Figures & data
Figure 1. The combination of IL-21 supplementation at start of cultivation, IL-2 and irradiated EBV-LCL feeder cells enabled a long-lasting, pronounced expansion of NK cells. (A) NK cells were cultivated with IL-2 (black bars) or with IL-2 and 100 ng/mL IL-21 (gray bars) in the presence or absence of irradiated EBV-LCL feeder cells. The expansion of NK cells was measured after 7 d. Displayed are mean values and standard deviation of eight NK cell donors and statistical significance was tested by paired Student's t-test. (B) NK cells were labeled with CellTrace Violet Proliferation Dye and cultivated with IL-2 (dark gray histograms) or IL-2 and 100 ng/mL IL-21 (light gray histograms) in the presence or absence of irradiated EBV-LCL feeder cells. The dilution of CellTrace Violet corresponding to cell proliferation was analyzed by flow cytometry at day 3 and day 5. A representative donor out of three donors is shown. (C) NK cells were co-cultured with irradiated EBV-LCL feeder cells and IL-2 at different concentrations of IL-21. Mean NK cell fold expansion and standard deviation are displayed for three donors. (D) NK cells were co-cultured with irradiated EBV-LCL feeder cells and IL-2. IL-21 (100 ng/mL) was supplemented only at day 0 (gray dots) or permanently (gray squares), meaning at day 0, 7, 9, 11, 13, 16, 18, 20, and 26 when fresh medium was added. Mean NK cell expansion fold and standard deviation of six donors are shown at different time points. (E) NK cells were cultured with IL-2 and 100 ng/mL IL-21 was added at day 0. NK cells were co-cultured with irradiated EBV-LCL and re-stimulated with EBV-LCL at day 13, 26, and 39 (gray line and dots). In addition, the expansion without EBV-LCL restimulation at day 13, 26, or 29 was determined and monitored for 7 d (gray dashed line and triangles). Shown are mean and range of the NK cell expansion folds of six donors at different time points.

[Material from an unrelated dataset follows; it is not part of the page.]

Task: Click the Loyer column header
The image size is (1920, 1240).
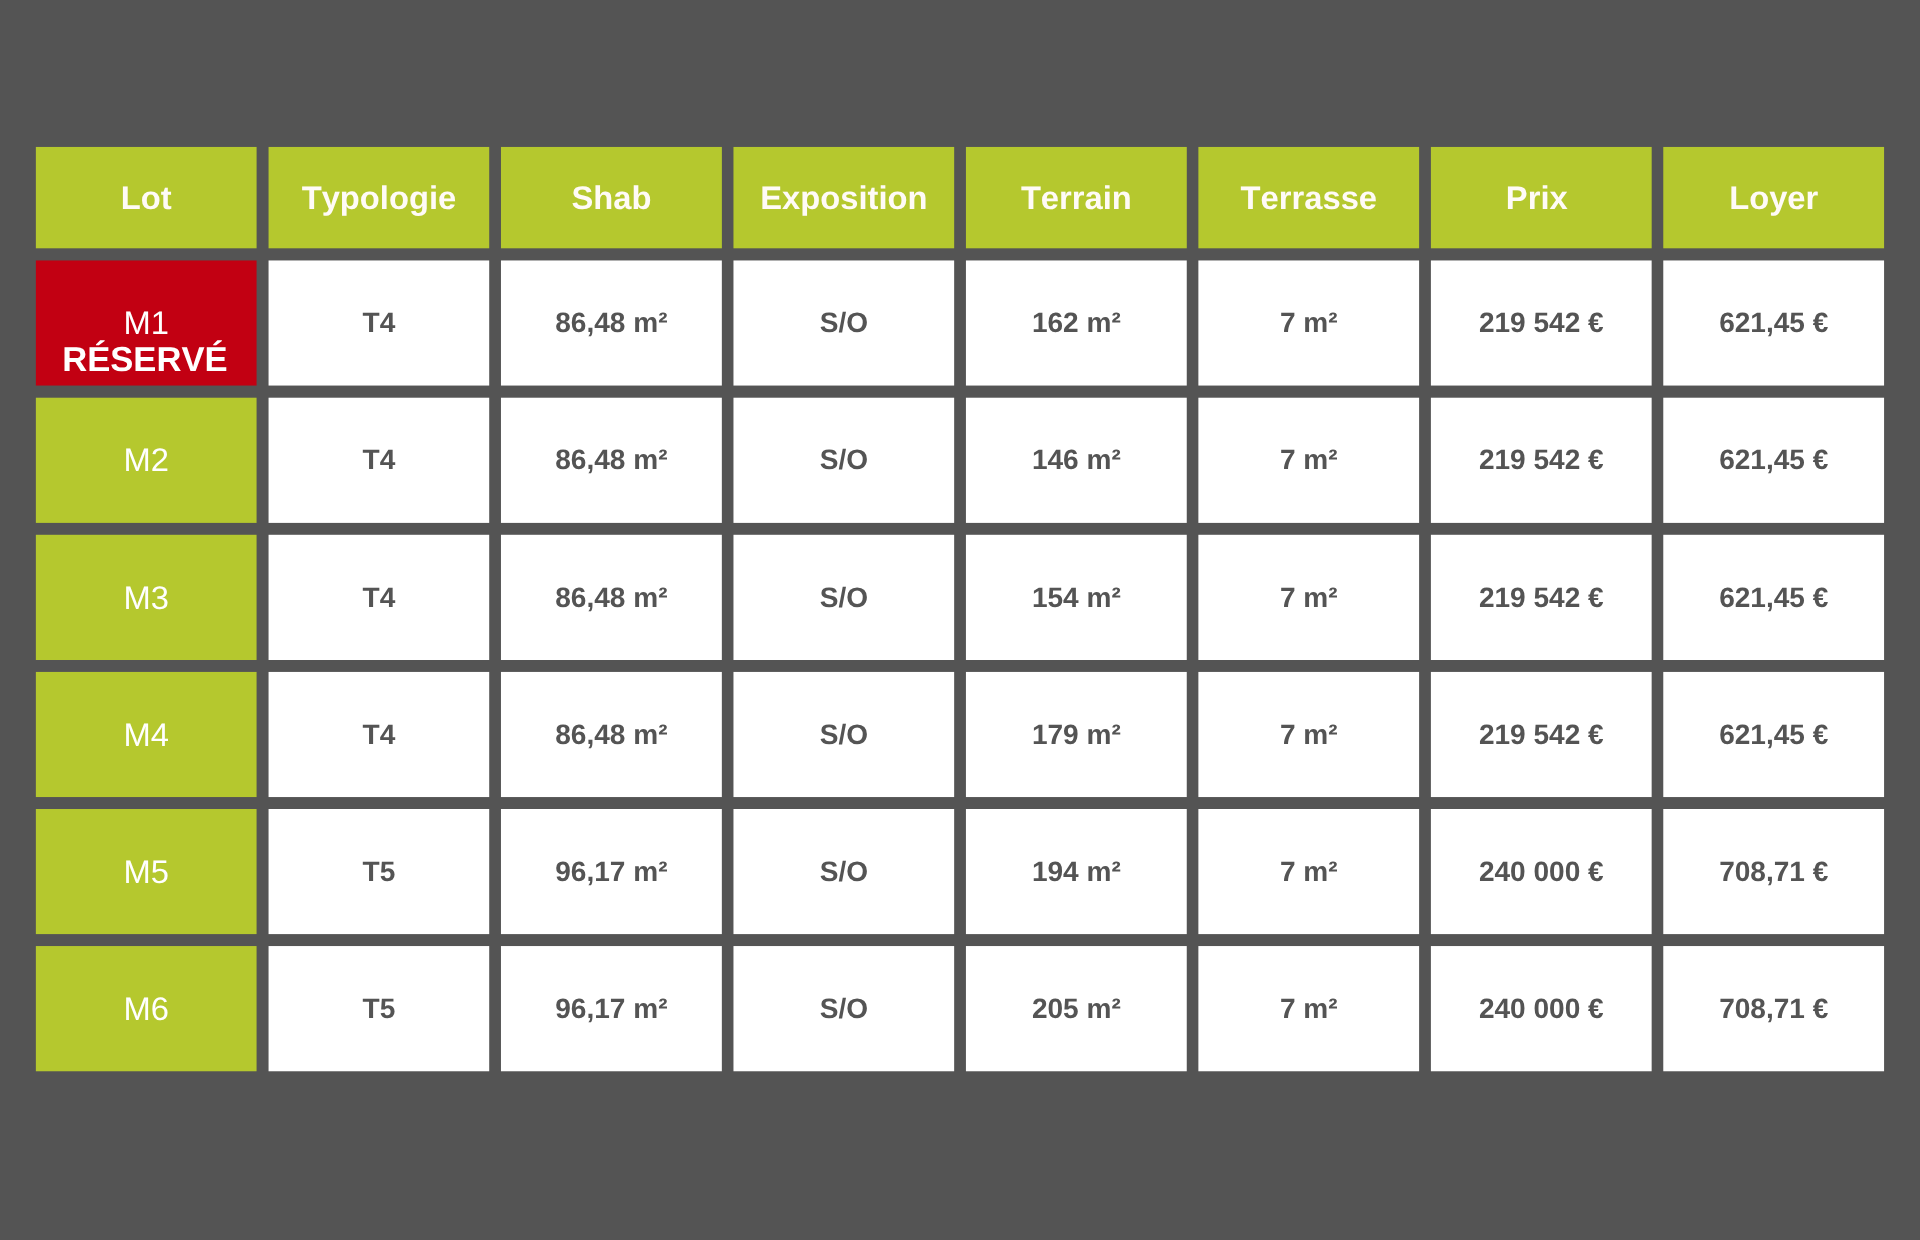Action: (x=1774, y=198)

Figure 2. Ex vivo-expanded NK cells were highly cytotoxic against different tumor cell lines and showed enhanced degranulation and production of IFNγ and TNF-α. (A) Different NK cells were tested for cytotoxicity against four tumor cell lines using a standard 51Chromium release assay. Specific lysis at different effector-to-target (E:T) ratios is shown for freshly isolated NK cells (black triangles and dashed line) and NK cells that have been expanded for 13 or 14 d, either with IL-2 (back line and dots) or by use of IL-2, irradiated EBV-LCL and IL-21 supplemented at day 0 (gray line and diamonds). Displayed are mean values and standard deviation of NK cells from 4–8 donors per target cell line and statistical significance was tested by Student's t-test. (B) NK cells were tested for degranulation and production of IFNγ and TNF-α by flow cytometry upon stimulation with PMA/Iono. Shown are data for freshly isolated, naive NK cells (gray and white dotted bars) and NK cells that have been expanded for 13 or 14 d, either with IL-2 (black bars) or by use of IL-2, irradiated EBV-LCL and IL-21 supplementation at day 0 (gray bars). Displayed are mean values and standard deviation of NK cells from five donors. Statistical significance was tested by paired Student's t-test. (C) NK cells were expanded ex vivo for 14 d by use of IL-2, irradiated EBV-LCL and IL-21 supplementation at day 0. Then, NK cells were stimulated for 24 h with PMA/Iono or by co-culture with SK-MEL-28 cells. Supernatants of the cell cultures were harvested and analyzed for the concentrations of 12 different cytokines using a multiplex bead-array assay. Mean and standard deviation for NK cells from three different donors are displayed. Statistical significance was tested by paired Student's t-test.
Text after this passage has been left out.